Annual Site Selection Survey Ranks Red Tape, Financial Assistance and Government Cooperation
NASHVILLE — The editors of Site Selection have named the state of Tennessee the nation’s second best state for business climate in the magazine’s November 2010 issue. Tennessee’s standing marks an improvement over the Volunteer State’s fifth place ranking in 2009 and places Tennessee behind only North Carolina in terms of attractiveness for corporate investment and job creation. The highly regarded annual rankings by one of the nation’s leading economic development magazines is based on performance in business expansion and relocation, as well as nationwide survey of corporate real estate executives.

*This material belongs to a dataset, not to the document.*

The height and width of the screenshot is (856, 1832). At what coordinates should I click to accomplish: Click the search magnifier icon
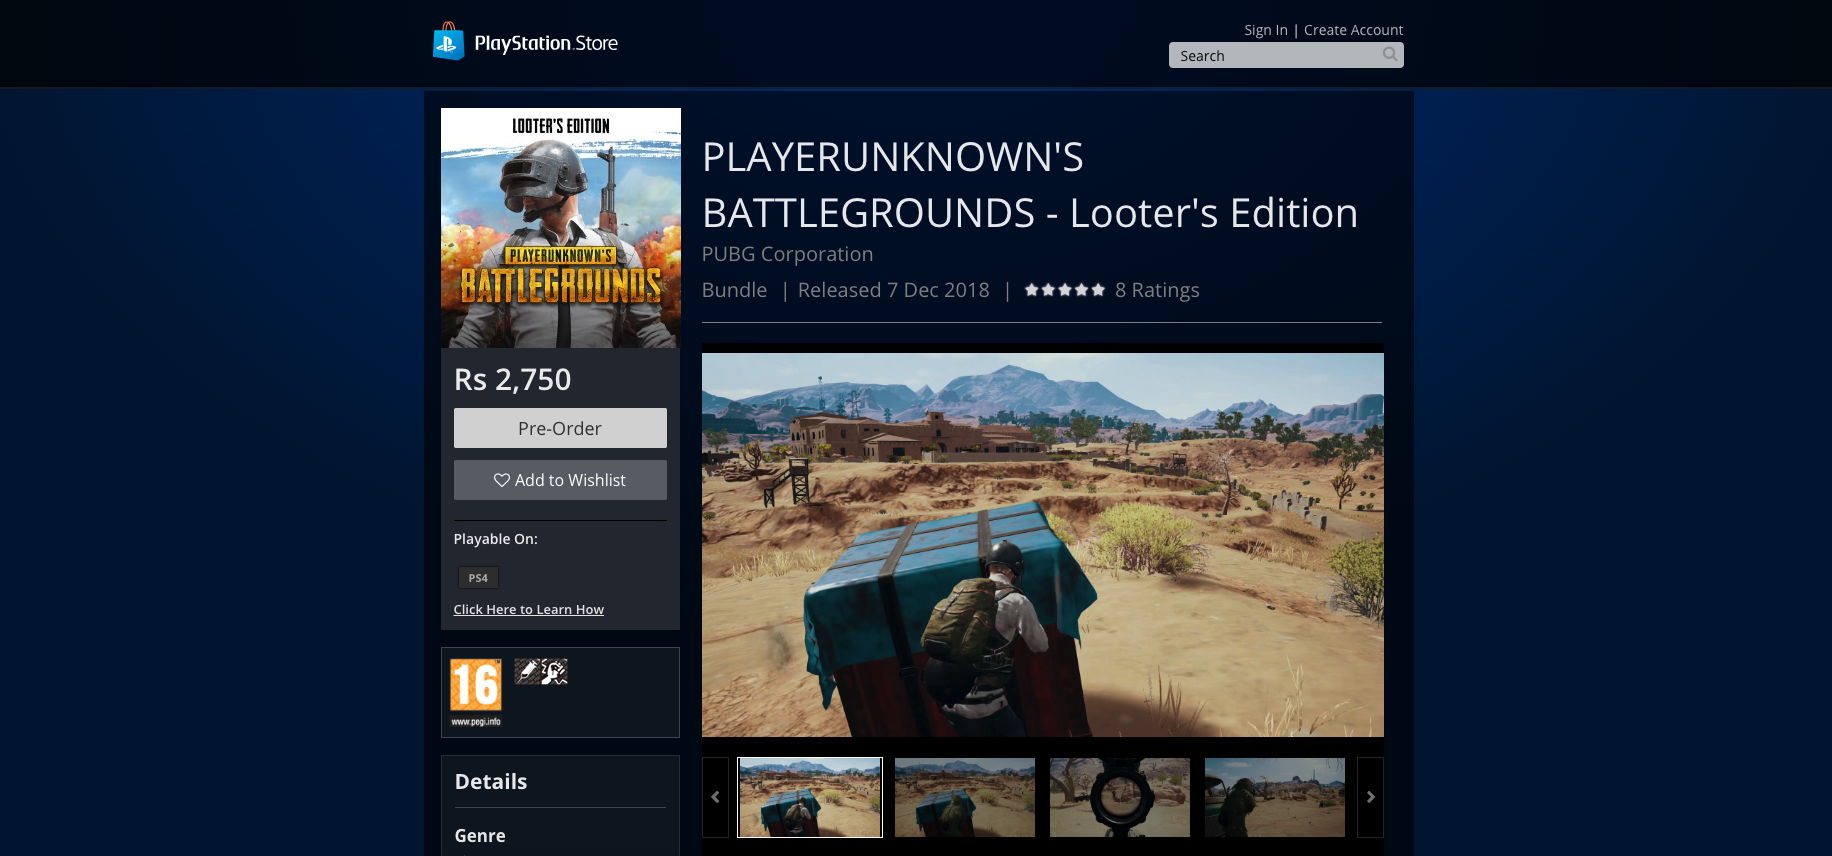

“We’ve made incredible progress in making Tennessee the kind of state where business knows it will be treated fairly,” said Governor Phil Bredesen. “We know companies want to be where government understands their needs and will help craft solutions to achieve them, whether it’s creating a trainable workforce or providing the infrastructure needed to get products to market. We’ve proven Tennessee can get the job done.”
“I couldn’t be more pleased that the hard work we’ve undertaken in Tennessee is being recognized nationally for its impact on the lives of people in Tennessee,” said Matt Kisber, commissioner, Tennessee Department of Economic and Community Development. “In a very challenging environment, we’ve demonstrated that raising educational standards, expanding workforce development and putting in place flexible incentives is the right formula to create jobs.”
The announcement marks the sixth time in the past eight years Tennessee has ranked among the top five states in the country for business climate. Since the start of the Bredesen Administration, more than 190,000 new jobs and more than $33 billion in new capital investment have been recruited by the state. In compiling the rankings, site selectors were asked to rank the most important factors in making decisions about investment. They cited workforce development, state and local tax policy and transportation infrastructure as their top three factors.
“All states face economic and budgetary challenges these days,” said Site Selection Editor-in-Chief Mark Arend. “This ranking reminds us there are significant success stories, too.”
The rankings, along with the magazine’s annual update on state business legislation and incentive changes appears in the November 2010 edition of Site Selection and is available online at www.sitenet.com
In addition to the Site Selection ranking, Tennessee was also named Co-State of the Year for economic development by Southern Business and Development in July 2010, was ranked third best in Chief Executive Officer magazine’s annual rankings of the Best and Worst Places to Do Business in April 2010 and was named the 2nd best state in the country for Economic Growth Potential by Business Facilities magazine in August 2010.